To explain what I meant by this I said, “You as a pilot study the weather for your area of flight before you take off, don’t you?” He gave me that “Do you think I’m stupid?” look and said, “Of course I do.” At that point I walked over to the weather computer and pointed out to him that ten years ago we didn’t have computers that were connected to both private and government weather services. Five years ago we didn’t have satellites covering the globe and reporting storm systems far in advance of their effecting our local area. I explained that basic weather has not changed. There have always been two specific types of clouds, cumulus and stratus and three classifications for each of these. Differing types and classifications of cloud formations cause certain types of weather. That has not changed, it has been this way throughout the history of weather analyzing and forecasting. What has changed is the technology that reports weather information to the user of that information. Great changes have taken place in this area. No longer is the telephone the pilot’s link to official weather services; now it’s the computer and it’s satellite link.

A puzzled look began to appear on the face of my generation X buddy. I said, “There is a direct correlation between the changes in weather reporting technology and the changes that have taken place in security analysis. Today, the computer and its Internet links allow us to receive information on companies as it is released. Anyone interested in Buy&Fly.com can know what is going on in the company at the same time as the next guy. And this also means that we, as individuals, have the opportunity to interpret that information, right or wrong, in differing ways.

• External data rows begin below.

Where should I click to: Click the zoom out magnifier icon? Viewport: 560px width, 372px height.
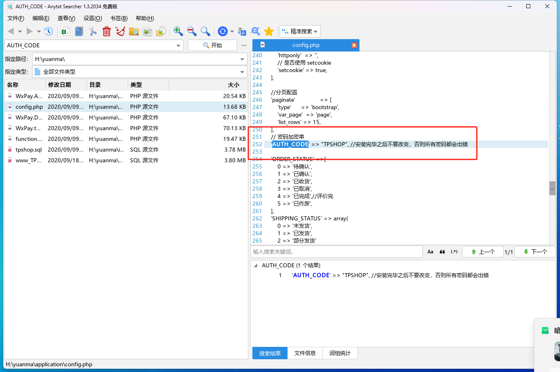pyautogui.click(x=191, y=31)
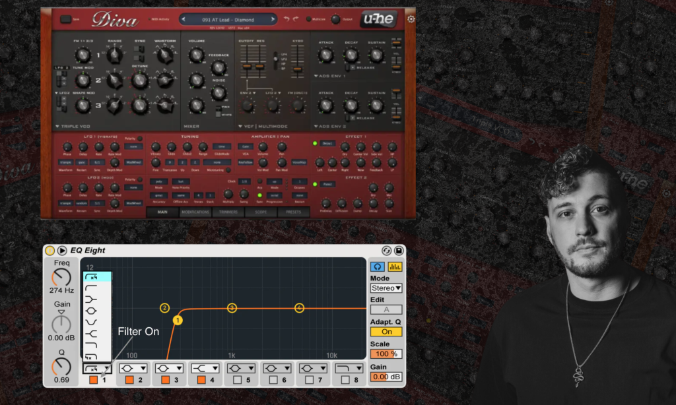The image size is (676, 405).
Task: Disable EQ band 1 filter activator
Action: pyautogui.click(x=94, y=380)
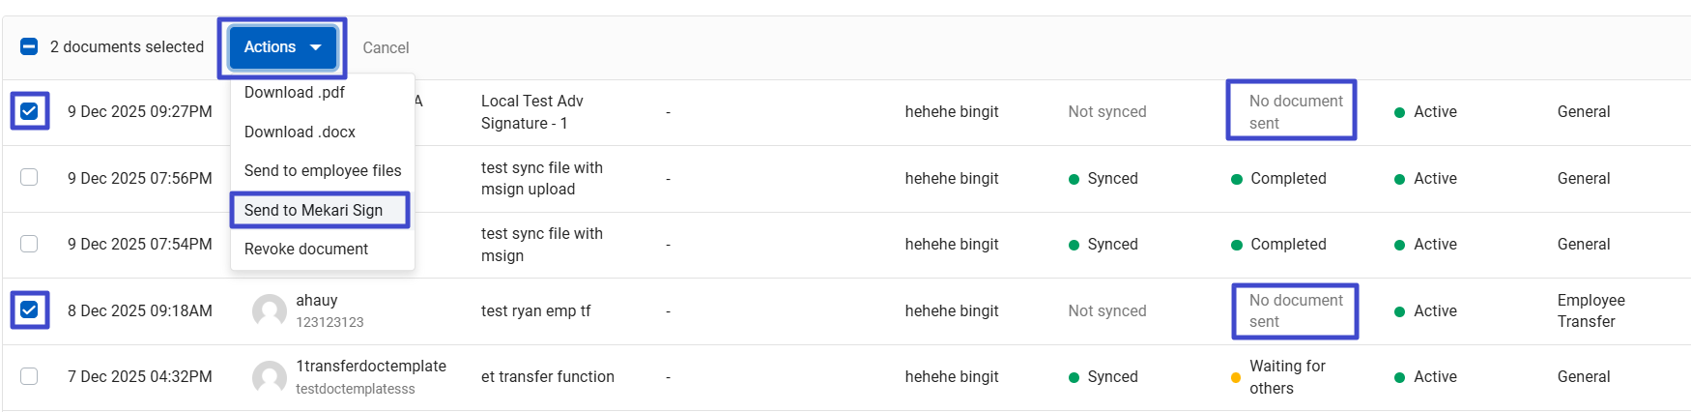
Task: Click 1transferdoctemplate's profile avatar icon
Action: pyautogui.click(x=269, y=377)
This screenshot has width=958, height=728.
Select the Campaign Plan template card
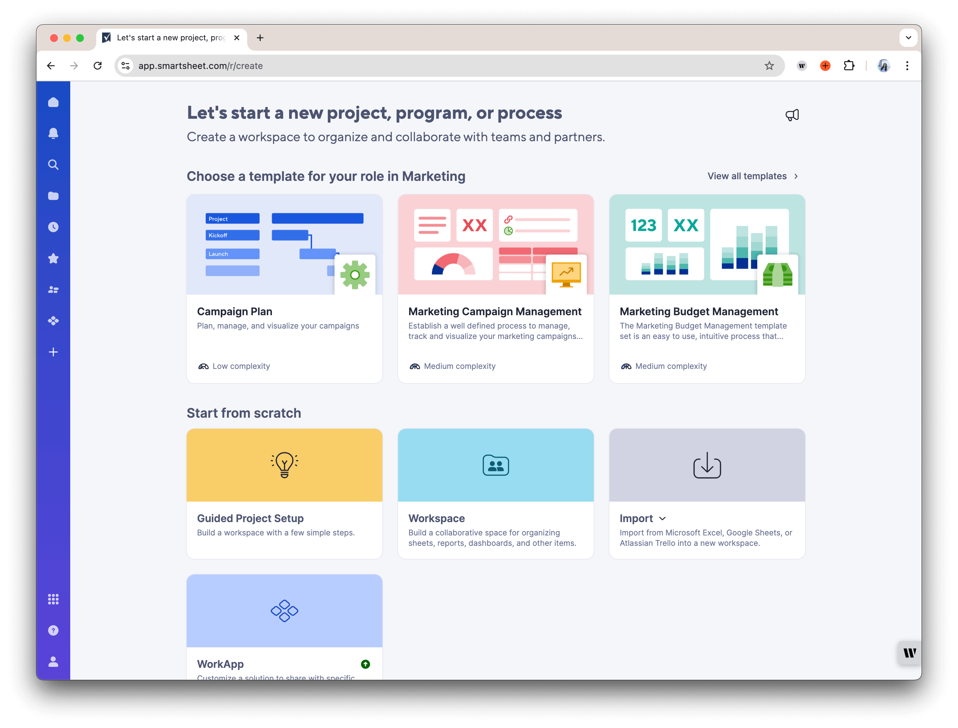[284, 288]
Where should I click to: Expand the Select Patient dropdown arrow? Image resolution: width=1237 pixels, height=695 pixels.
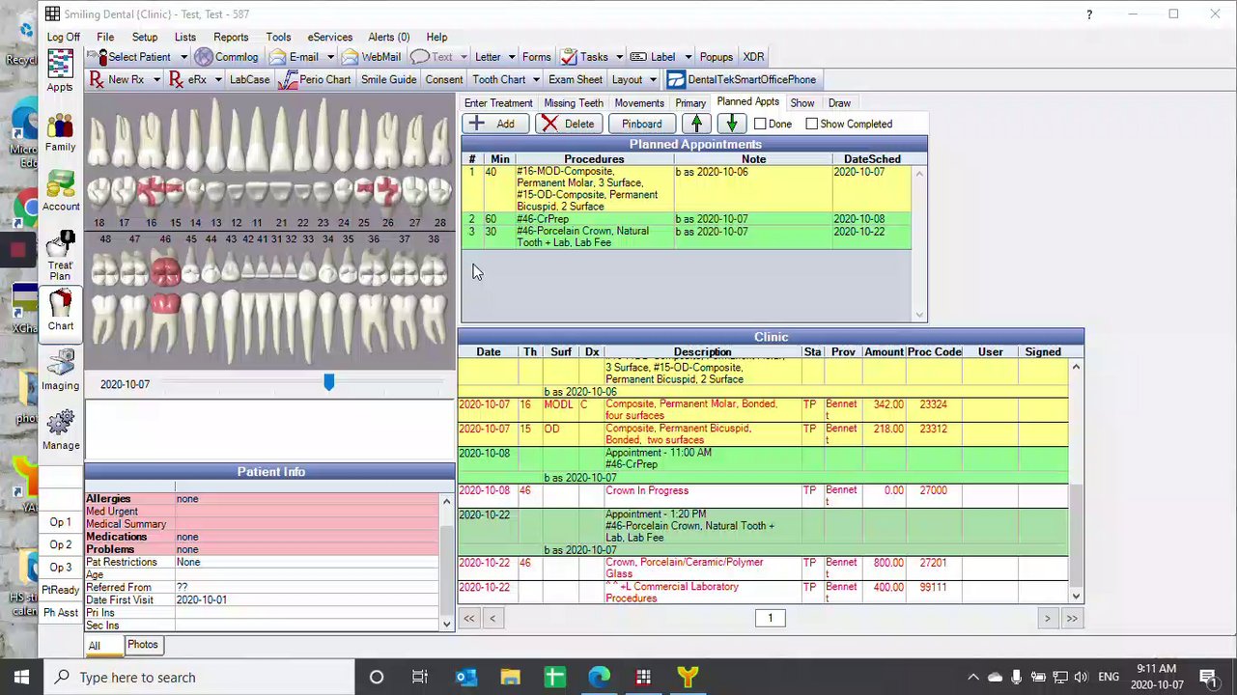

The stock market, just like the weather, does not change. History shows that the market has its ups and downs, but always regresses to the mean. Likewise, the weather has cold and warm fronts, thunderstorms, sunshine as well as good and bad flying days.”

To tie my weather example to the security analysis I went on explain, “If the information we receive on a company contains nothing but sales information and loss numbers, how can we judge the value of that company or its real worth? What is the yardstick we are going to use to measure value? In the final analysis it is earnings that drive stock prices up and keeps them up. It is earnings that allow a company to grow. The Internet may be the biggest thing since the invention of the wheel, but eventually the wheel maker has to make a profit. That is what I mean when I say STUFF. When a company is bringing hard cash to the bottom line, that’s the stuff that makes it grow. That is the stuff from which dividends are paid. Without STUFF all you have is PUFF. If all you have is PUFF, what happens when the air starts to leak out?”

I don’t know if I really convinced my fellow pilot, but as we headed out to the flightline I heard the sound of paper falling into a trash basket.